Catherine Chaussain :Quand le dentiste traite une carie profonde, il peut arriver qu’il y ait une blessure au niveau de la pulpe, pouvant conduire à sa nécrose et consécutivement à un traitement endodontique (éviction totale de la pulpe et remplacement par un matériau inerte). Or une dent dévitalisée présente un risque de fracture et de réinfection plus important. Dans la pulpe dentaire, il y a des cellules souches mésenchymateuses dormantes et l’idée c’est de les stimuler pour réparer le plus rapidement possible la brèche. Depuis de nombreuses années, les dentistes utilisent des matériaux de coiffage tel l’hydroxyde de calcium pour les stimuler . Récemment, sont apparus des biomatériaux de coiffage plus performants à base de phosphate tricalcique qui induisent la formation rapide de superbes ponts de dentine réparation. Les scientifiques américains, eux, se sont dit qu’au lieu de mettre des matériaux de coiffage classique, peut-être qu’en stimulant avec de la lumière on va accélérer considérablement la reconstruction. Ils ont montré quelles voies moléculaires étaient activées et prouvent que quand les cellules sont traitées les marqueurs de différenciation s’expriment plus vite. Avec cette méthode, on active mais on n’implante pas. La différence, c’est qu’ils proposent de traiter la blessure pulpaire avec un laser réglé à une longueur d'ondes bien particulière  pour stimuler les cellules souches de la pulpe au lieu de mettre un matériau de coiffage. C’est une nouveauté mais ce n’est pas une révolution. Ils testent leur traitement sur des cellules de la pulpe en culture et dans un modèle de blessure pulpaire chez le rat. Leurs travaux montrent au final une augmentation de la vitesse de la réparation chez les rongeurs mais elle n’est toutefois pas de meilleure qualité. Ce qu’ils obtiennent chez les rongeurs n’est pas très spectaculaire.
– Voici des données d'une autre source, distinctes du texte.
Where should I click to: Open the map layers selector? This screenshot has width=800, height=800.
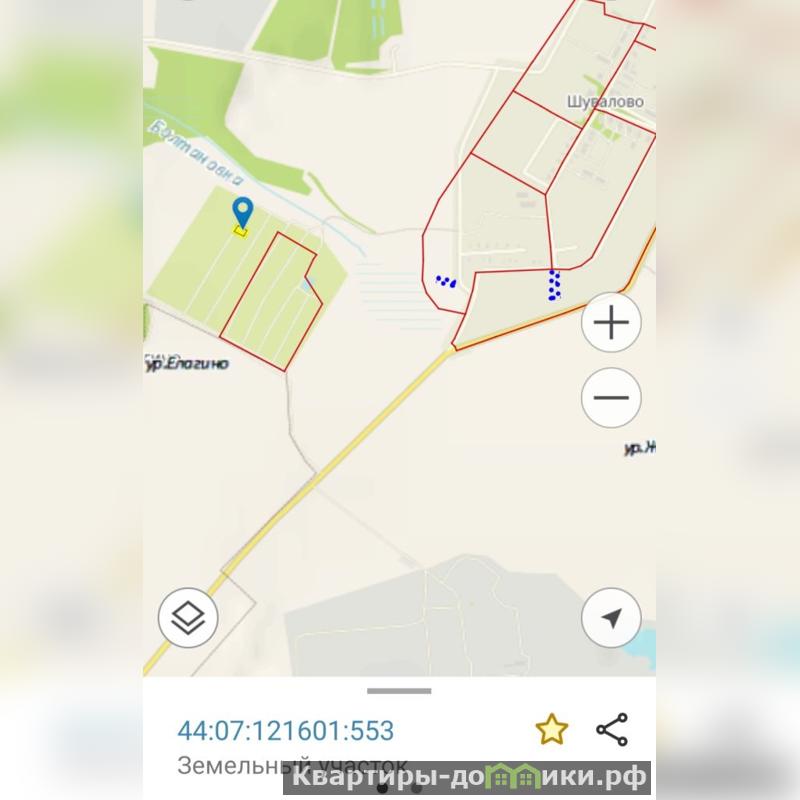pos(188,619)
Quand cette méthode pourrait-elle voir le jour pour les patients ? Pour le moment, les scientifiques n’ont pas encore réussi à stimuler et à reconstruire entièrement la dent mais est-ce imaginable à l’avenir si les essais cliniques sont approuvés ?
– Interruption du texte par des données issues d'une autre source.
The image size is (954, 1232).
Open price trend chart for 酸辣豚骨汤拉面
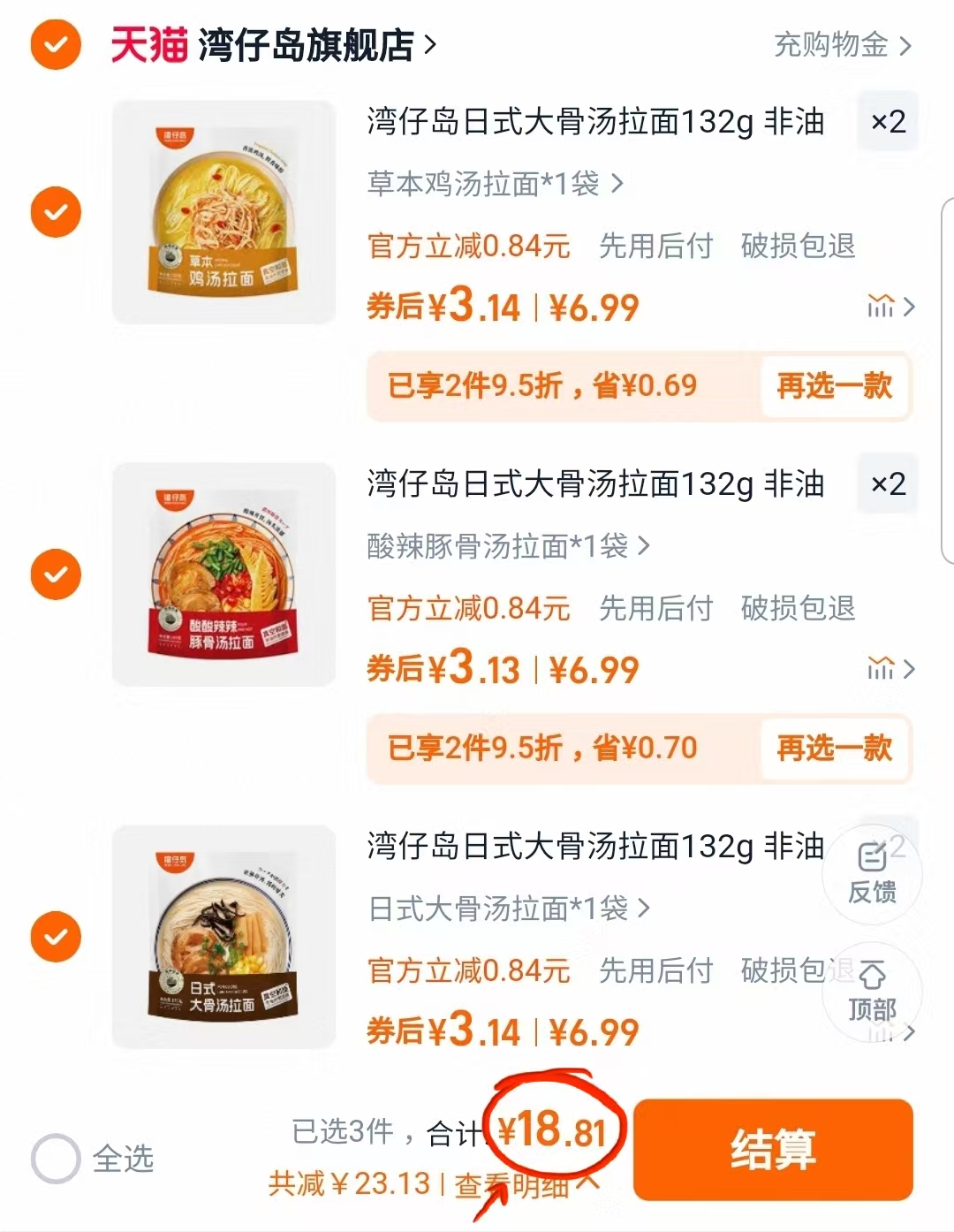tap(883, 669)
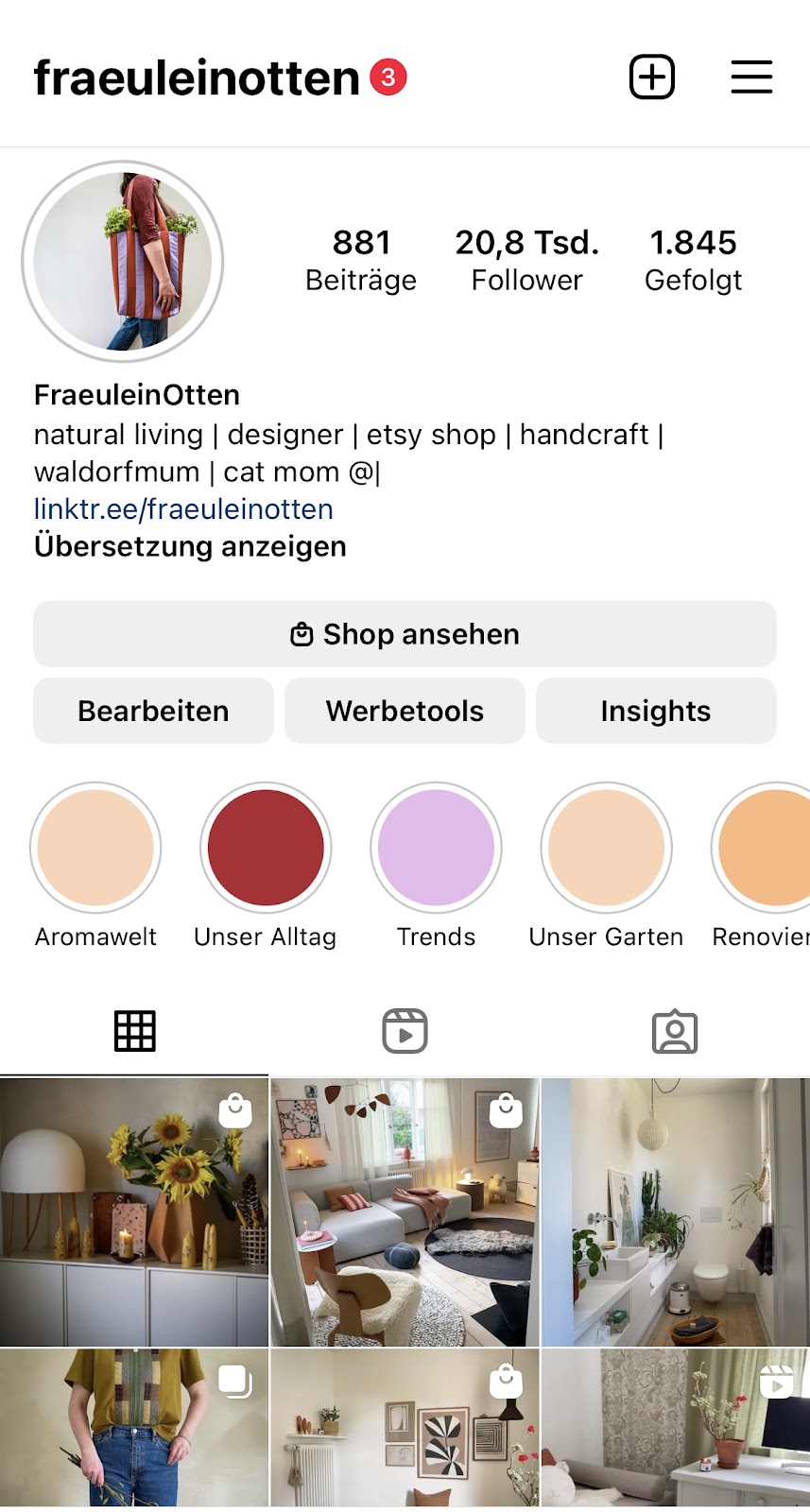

Cette découverte est intéressante mais il faut apporter la preuve de ce concept. Les dents des rats ne sont pas un modèle idéal. Un rat ne mastique pas comme nous, c'est un rongeur. Il faut désormais passer à un modèle d’animal comme le mini-porc pour obtenir des résultats pré-cliniques plus solides.Tout dépend si les travaux se poursuivent mais si ça marche, ça sera une bonne chose. Il faut savoir que le laser est déjà très utilisé en dermatologie, dans la chirurgie esthétique, et même par certains chirurgiens-dentistes. A mon avis, la suite des expérimentations est la suivante : vérifier chez un animal avec un anatomie et une fonction des dents plus proches de l'homme, puis initier des études cliniques en milieu hospitalier.

Quel sera le coût pour le patient et quels peuvent être aussi les risques sanitaires ?

Il n’y aura aucun risque sanitaire si le laser est aux normes. Ce qu’il faut c’est déterminer la bonne longueur d’ondes pour ne pas brûler la pulpe et faire différencier les cellules. Il est pour le moment difficile d’imaginer le coût éventuel.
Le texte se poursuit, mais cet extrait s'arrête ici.